▶ **What this task involves**:
Your task is to restate the data word for word.

▶ **Entries supplied**:

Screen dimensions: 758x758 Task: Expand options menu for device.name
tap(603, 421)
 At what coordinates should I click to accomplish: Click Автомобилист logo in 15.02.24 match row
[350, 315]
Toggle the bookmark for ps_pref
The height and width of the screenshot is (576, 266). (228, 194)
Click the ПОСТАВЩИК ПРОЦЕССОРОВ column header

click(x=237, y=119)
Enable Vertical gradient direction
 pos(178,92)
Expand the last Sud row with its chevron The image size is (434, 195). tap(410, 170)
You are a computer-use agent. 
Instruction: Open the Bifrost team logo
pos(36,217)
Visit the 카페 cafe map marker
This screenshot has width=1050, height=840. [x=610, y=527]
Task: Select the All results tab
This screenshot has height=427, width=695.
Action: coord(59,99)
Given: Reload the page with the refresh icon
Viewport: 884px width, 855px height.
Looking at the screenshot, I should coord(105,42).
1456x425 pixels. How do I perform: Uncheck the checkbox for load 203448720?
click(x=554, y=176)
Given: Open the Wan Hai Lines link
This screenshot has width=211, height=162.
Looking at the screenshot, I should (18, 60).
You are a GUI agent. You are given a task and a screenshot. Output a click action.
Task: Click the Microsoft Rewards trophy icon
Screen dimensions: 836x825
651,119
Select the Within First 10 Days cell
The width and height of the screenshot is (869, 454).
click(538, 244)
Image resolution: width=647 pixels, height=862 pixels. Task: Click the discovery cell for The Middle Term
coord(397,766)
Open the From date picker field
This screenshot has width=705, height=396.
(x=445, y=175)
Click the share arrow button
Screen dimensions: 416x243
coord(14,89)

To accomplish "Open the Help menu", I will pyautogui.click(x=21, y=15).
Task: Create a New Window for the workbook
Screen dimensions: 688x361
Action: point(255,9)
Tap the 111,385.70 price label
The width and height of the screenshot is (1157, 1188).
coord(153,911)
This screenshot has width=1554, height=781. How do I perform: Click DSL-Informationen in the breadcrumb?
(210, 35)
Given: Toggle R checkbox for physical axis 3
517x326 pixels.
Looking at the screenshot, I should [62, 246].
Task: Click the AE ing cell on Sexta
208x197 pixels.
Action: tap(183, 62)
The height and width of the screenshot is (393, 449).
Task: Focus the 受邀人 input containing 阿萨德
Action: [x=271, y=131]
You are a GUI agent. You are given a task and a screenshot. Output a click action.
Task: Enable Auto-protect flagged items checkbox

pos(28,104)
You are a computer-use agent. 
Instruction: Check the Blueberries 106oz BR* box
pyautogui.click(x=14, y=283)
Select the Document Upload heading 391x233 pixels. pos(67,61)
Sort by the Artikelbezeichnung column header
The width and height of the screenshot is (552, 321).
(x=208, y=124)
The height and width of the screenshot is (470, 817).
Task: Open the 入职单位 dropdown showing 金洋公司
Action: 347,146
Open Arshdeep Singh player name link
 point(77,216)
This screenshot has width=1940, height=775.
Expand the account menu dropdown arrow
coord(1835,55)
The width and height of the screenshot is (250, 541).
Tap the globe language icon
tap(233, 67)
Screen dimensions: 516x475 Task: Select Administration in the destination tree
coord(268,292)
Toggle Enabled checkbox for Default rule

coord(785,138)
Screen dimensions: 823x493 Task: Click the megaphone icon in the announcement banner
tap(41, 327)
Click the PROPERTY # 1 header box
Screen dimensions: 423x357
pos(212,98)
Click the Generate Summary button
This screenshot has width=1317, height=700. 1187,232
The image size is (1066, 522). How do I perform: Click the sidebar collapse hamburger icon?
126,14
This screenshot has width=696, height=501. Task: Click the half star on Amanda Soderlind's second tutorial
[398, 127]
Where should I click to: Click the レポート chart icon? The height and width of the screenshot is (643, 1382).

▶ **Problem solution**:
Screen dimensions: 758x758 Task: Expand options menu for device.name
tap(603, 421)
 At what coordinates should I click to accomplish: Click Автомобилист logo in 15.02.24 match row
[350, 315]
Toggle the bookmark for ps_pref
The height and width of the screenshot is (576, 266). (228, 194)
Click the ПОСТАВЩИК ПРОЦЕССОРОВ column header

click(x=237, y=119)
Enable Vertical gradient direction
 pos(178,92)
Expand the last Sud row with its chevron The image size is (434, 195). tap(410, 170)
You are a computer-use agent. 
Instruction: Open the Bifrost team logo
pos(36,217)
Visit the 카페 cafe map marker
This screenshot has width=1050, height=840. [x=610, y=527]
Task: Select the All results tab
This screenshot has height=427, width=695.
Action: coord(59,99)
Given: Reload the page with the refresh icon
Viewport: 884px width, 855px height.
Looking at the screenshot, I should coord(105,42).
1456x425 pixels. How do I perform: Uncheck the checkbox for load 203448720?
click(x=554, y=176)
Given: Open the Wan Hai Lines link
This screenshot has width=211, height=162.
Looking at the screenshot, I should (18, 60).
You are a GUI agent. You are given a task and a screenshot. Output a click action.
Task: Click the Microsoft Rewards trophy icon
Screen dimensions: 836x825
651,119
Select the Within First 10 Days cell
The width and height of the screenshot is (869, 454).
click(538, 244)
Image resolution: width=647 pixels, height=862 pixels. Task: Click the discovery cell for The Middle Term
coord(397,766)
Open the From date picker field
This screenshot has width=705, height=396.
(x=445, y=175)
Click the share arrow button
Screen dimensions: 416x243
coord(14,89)

To accomplish "Open the Help menu", I will pyautogui.click(x=21, y=15).
Task: Create a New Window for the workbook
Screen dimensions: 688x361
Action: point(255,9)
Tap the 111,385.70 price label
The width and height of the screenshot is (1157, 1188).
coord(153,911)
This screenshot has width=1554, height=781. How do I perform: Click DSL-Informationen in the breadcrumb?
(210, 35)
Given: Toggle R checkbox for physical axis 3
517x326 pixels.
Looking at the screenshot, I should [62, 246].
Task: Click the AE ing cell on Sexta
208x197 pixels.
Action: tap(183, 62)
The height and width of the screenshot is (393, 449).
Task: Focus the 受邀人 input containing 阿萨德
Action: [x=271, y=131]
You are a GUI agent. You are given a task and a screenshot. Output a click action.
Task: Enable Auto-protect flagged items checkbox

pos(28,104)
You are a computer-use agent. 
Instruction: Check the Blueberries 106oz BR* box
pyautogui.click(x=14, y=283)
Select the Document Upload heading 391x233 pixels. pos(67,61)
Sort by the Artikelbezeichnung column header
The width and height of the screenshot is (552, 321).
(x=208, y=124)
The height and width of the screenshot is (470, 817).
Task: Open the 入职单位 dropdown showing 金洋公司
Action: 347,146
Open Arshdeep Singh player name link
 point(77,216)
This screenshot has width=1940, height=775.
Expand the account menu dropdown arrow
coord(1835,55)
The width and height of the screenshot is (250, 541).
Tap the globe language icon
tap(233, 67)
Screen dimensions: 516x475 Task: Select Administration in the destination tree
coord(268,292)
Toggle Enabled checkbox for Default rule

coord(785,138)
Screen dimensions: 823x493 Task: Click the megaphone icon in the announcement banner
tap(41, 327)
Click the PROPERTY # 1 header box
Screen dimensions: 423x357
pos(212,98)
Click the Generate Summary button
This screenshot has width=1317, height=700. 1187,232
The image size is (1066, 522). How do I perform: Click the sidebar collapse hamburger icon?
126,14
This screenshot has width=696, height=501. Task: Click the half star on Amanda Soderlind's second tutorial
[398, 127]
Where should I click to: Click the レポート chart icon? The height and width of the screenshot is (643, 1382).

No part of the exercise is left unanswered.